Shaurya Malwa · 1 day ago · 2 min read
Early in September, every Ethereum developer was launching tokens branded with a type of food. There was Pizza Finance, Tendies, Springroll Finance, and projects based on almost any food under the sun.
It’s no secret that the market got quickly saturated. This resulted in a decline in the value of these tokens as many realized they were blatant copycats of more reputable projects like Yam Finance and SushiSwap.
But in a weird turn of events, certain food coins have begun to surge hundreds of percent off their lows. Here’s more on why.

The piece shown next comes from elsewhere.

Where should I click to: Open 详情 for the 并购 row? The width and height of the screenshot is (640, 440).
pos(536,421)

Food-themed Ethereum tokens surge hundreds of percent
According to CoinGecko, three out of the six top-performing cryptocurrencies are food tokens. Salmon (SLM), a Tron-based food farming project, has gained 3,700 percent in the past 24 hours while Rotten and Juiice have each gained hundreds of percent apiece.
Adding to this, there is a swath of other food coin projects such as Donut, Tacos, and Shroom that have gained dozens of percent in the past 24 hours.

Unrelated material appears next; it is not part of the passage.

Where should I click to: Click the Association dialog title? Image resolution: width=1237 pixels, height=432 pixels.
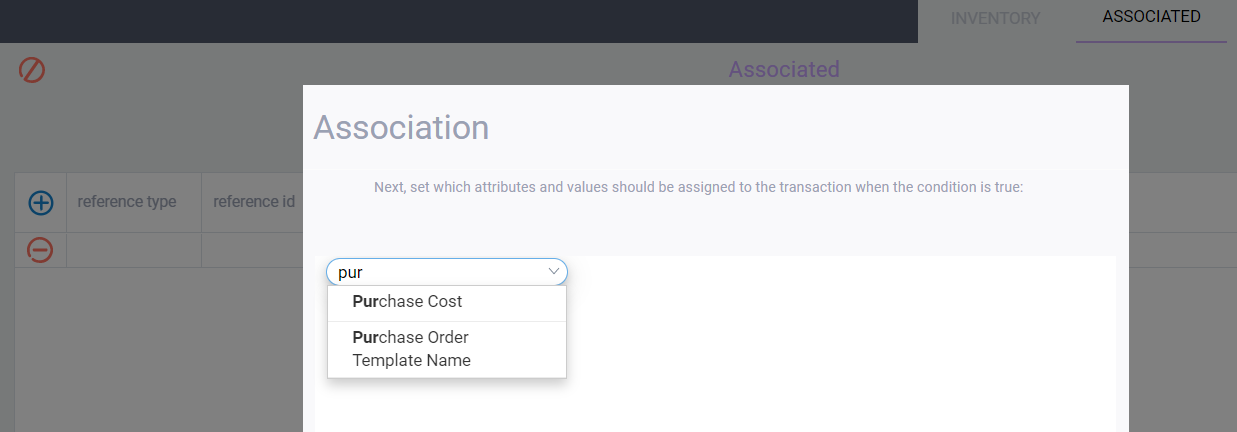(x=401, y=128)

Many of these food coins, namely Rotten and Shroom, are benefiting from an ongoing transition from traditional yield farming to non-fungible token (NFT) farming. This is in an attempt to capitalize on the ongoing digital art craze, where users are spending thousands to buy NFTs representing jpgs and gifs.
Yield farming not sustainable in the long term
Despite the ongoing pivots to service the NFT market that is likely boosting these Ethereum tokens in the short term, most analysts still assert that in the long run, food coin farming is not sustainable.
Tony Sheng, a former analyst at Multicoin Capital now heading a new project called Cozy Finance, commented on food coins in August:
“i’m pretty scared by this grocery coin thing. not for defi insiders who know how to diff contracts and manage their own risk, but for their friends and friends of friends who show up to play the ‘game’. A big loss of funds is inevitable be it a hack or a scam.”
i'm pretty scared by this grocery coin thing
not for defi insiders who know how to diff contracts and manage their own risk
but for their friends and friends of friends who show up to play the "game"
a big loss of funds is inevitable be it a hack or a scam
— Tony Sheng (@tonysheng) August 19, 2020
This skepticism about the long-term sustainability of yield farming and the price of these food coins has been echoed by others in the space.
Ethereum founder Vitalik Buterin once weighed in:
“It’s a short-term thing. Once these enticements disappear, you could easily see the yield rates drop back down to close to 0%. […] That’s not something that could make DeFi break, but it should definitely be a sign that [this isn’t something] we should be pushing it out in front of the entire world [right now].”